Moton Museum Honors General Sam Wilson
The Robert Russa Moton Museum honored the man affectionately known as “General Sam” on Monday “for his efforts and achievements to establish moral and social respect and dignity for all citizens of Prince Edward County.”
Retired United States Army Lieutenant General Samuel V. Wilson, of Rice, was presented a framed resolution and the museum’s Honoring General Sam Fund was established to support the installation and maintenance of the newly rededicated American and Virginia flags at the museum.
The flags are intended, the resolution notes, as a “living testament to the patriotism, leadership and service” provided by Wilson, who served on the museum’s board of directors and was its president from 2000 to 2002.

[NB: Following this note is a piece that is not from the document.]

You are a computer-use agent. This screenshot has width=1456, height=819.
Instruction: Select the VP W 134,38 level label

Wilson responded graciously and provided an American history lesson that began with the arrival of slave ships to Jamestown in 1619 “beginning a history of which we here are a part, but which we didn’t write-a history of enslavement and oppression which was to continue another 250 years and vestiges of which we still see today,” he said.
If time and history are tides, every generation, every person is able, and faces the choice, the duty, of choosing how they will swim in relationship to those forces-with or against the pull of their gravity.

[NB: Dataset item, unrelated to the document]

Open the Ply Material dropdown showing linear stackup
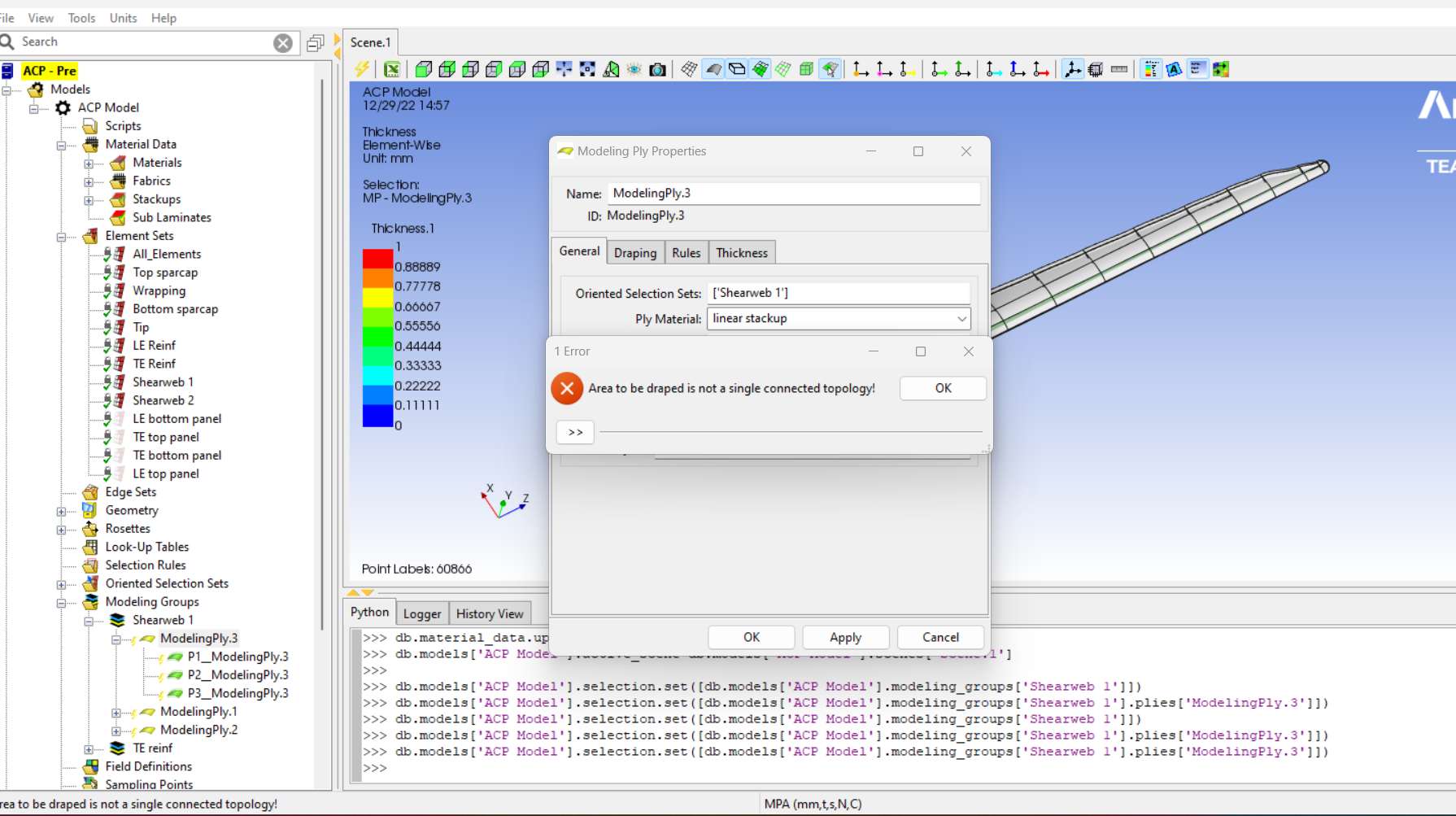[962, 318]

Becoming another ibid in somebody else’s footnotes or writing a new chapter entirely, redirecting history’s continuing momentum toward the place where our better angels would guide us.
Wilson, former president of Hampden-Sydney College, would emphasize in closing that “we are indeed a part of a history we did not write, but we are writing its new pages today and tomorrow and the day after. And we remember the words of Omar Kayam: The moving finger writes, and having writ, moves on…Nor all your piety and wit can lure it back to cancel half a line, nor all your tears wash out a single word of it.”
Shackles and chains can be broken but they cannot be erased.
Neither, however, can the keys forged by those who work to open them and free the souls who were so bound.
“So we pause here,” he told those assembled, “for a brief smidgen of time this morning to remind ourselves that all human beings are created equal.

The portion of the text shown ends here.